- Born: 1767 Manchester, Lancashire, England
- Died: 7 August 1856 (aged 89) New Norfolk, Tasmania
- Burial place: Methodist Chapel churchyard, Magra, Tasmania
- Known for: first female convict to land in Australia
- Criminal charge: Theft
- Criminal penalty: 7 years' transportation (Australia)
- Spouses: ; Thomas Thackery ​ ​(m. 1784; sep. 1787)​ ; Samuel King ​ ​(m. 1810; died 1849)​
- Partner: James Dodding (c. 1790 – 28 January 1810)

= Elizabeth Thackery =

Convict and Australian colonist

Elizabeth Thackery (1767 – 7 August 1856) was the last known survivor of the First Fleet, and was generally known throughout her long lifetime as the first female convict to land in Australia. Her husband, Samuel King, is thought to be the last male survivor of the First Fleet.

She was from Manchester, Lancashire, England. She was tried on 4 May 1786, and sentenced to seven years' transportation for the theft of two black silk handkerchiefs and three white handkerchiefs, with a total value of one shilling.

She left England on the convict transport Friendship in May 1787, aged 21 at the time. She and six other women were transferred from the ship Friendship to the ship Charlotte at 1 pm on Sunday 28 October 1787 to make way for livestock that were loaded there at Cape Town in South Africa.

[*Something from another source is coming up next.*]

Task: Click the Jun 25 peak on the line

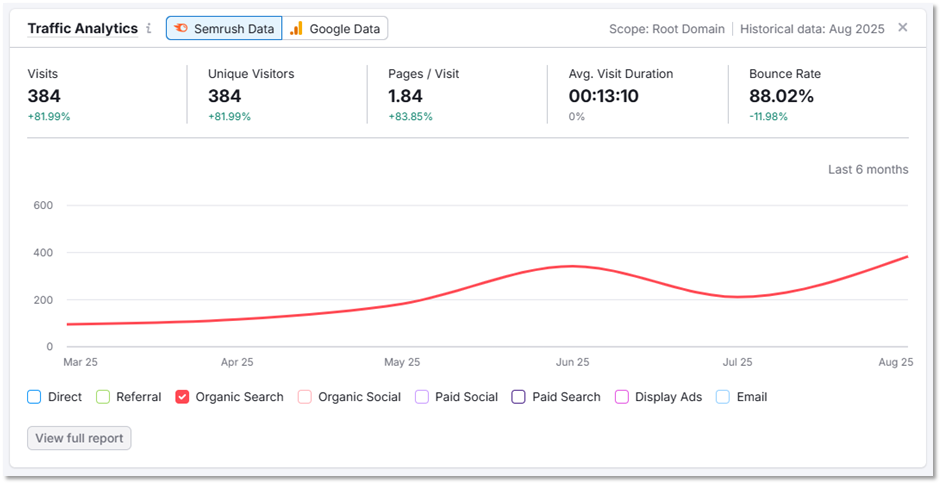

She was placed in irons a number of times during the voyage.

On 28 January 1788, two days after arrival in Australia, 17 marines' wives were landed from the ship Prince of Wales to the northern side of the harbour. On Tuesday, 5 February 1788, five female convicts were landed from the ship Prince of Wales near the Governors' eastern side of the harbour. They had been selected for subsequent transport to Norfolk Island ten days later on 15 February 1788.

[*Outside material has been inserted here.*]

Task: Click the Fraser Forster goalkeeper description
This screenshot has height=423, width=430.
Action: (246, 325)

The next day, on Wednesday 6 February 1788 by 6 am, during the bulk unloading of the women convicts, Betty Thackery left the ship Charlotte and excitedly jumped from her longboat to the beach before anyone else on the western side of the harbour at The Rocks in New South Wales. This made her the first and most widely known of the convict girls to run up the beach in Australia amidst much cheering from the crowd of waiting male convicts and guards.

On 14 July 1791, she received 25 lashes for coming in from her settlement without permission. She lived for a while with James Dodding and subsequently made her way to Van Diemen's Land (Tasmania) on the Porpoise.

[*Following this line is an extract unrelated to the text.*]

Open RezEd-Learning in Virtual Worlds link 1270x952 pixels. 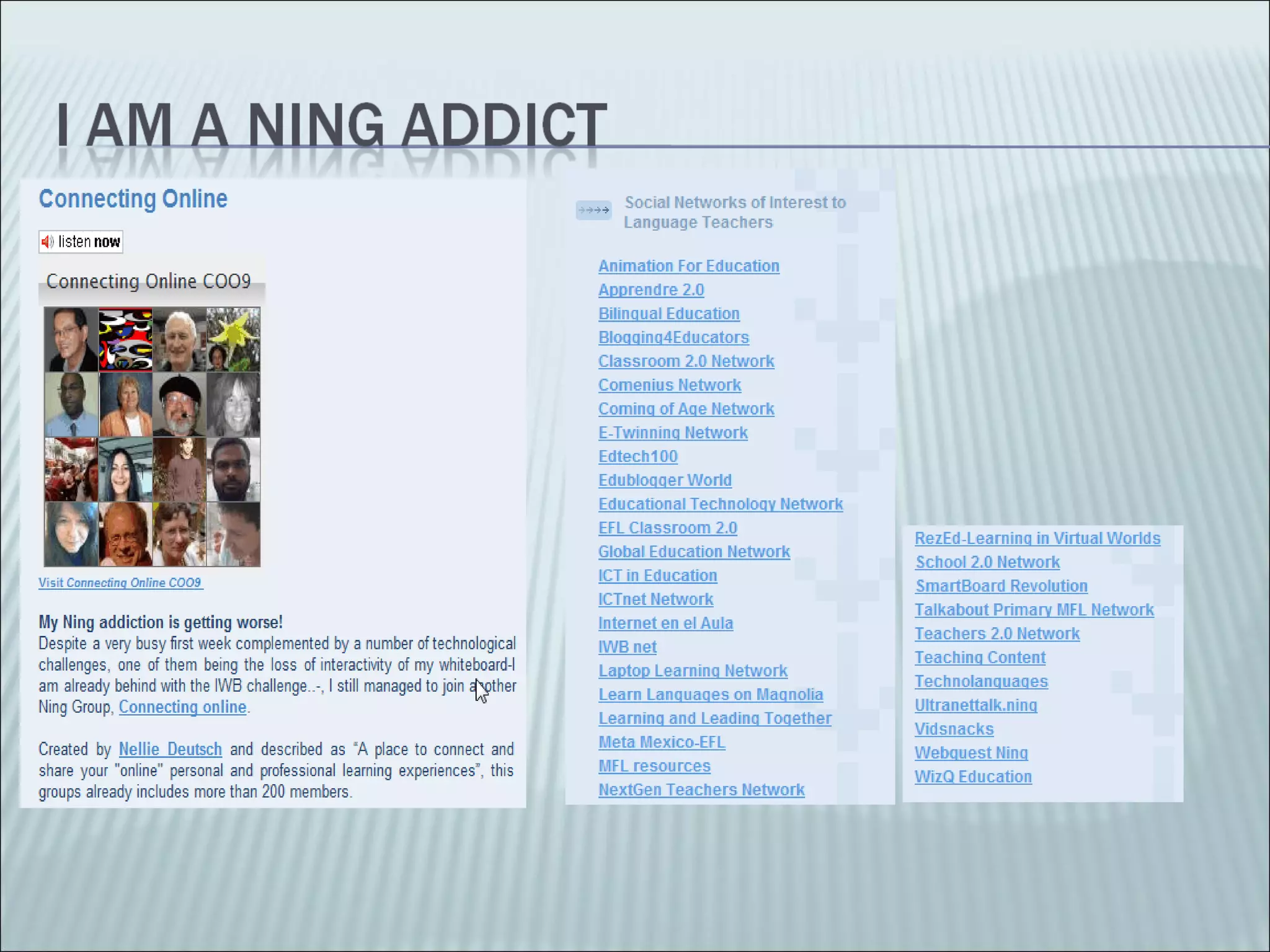point(1037,538)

On 28 January 1810, the Reverend Robert Knopwood married Betty to Samuel King, a marine private who had arrived aboard the ship Sirius of the First Fleet. They settled in the Derwent Valley. They were married for 39 years.

Betty King died 7 August 1856 at the age of 89, according to the Convict Records Office. She is buried next to her husband in the Methodist Chapel churchyard in Lavitta Road, Magra, Tasmania (3 km north of New Norfolk).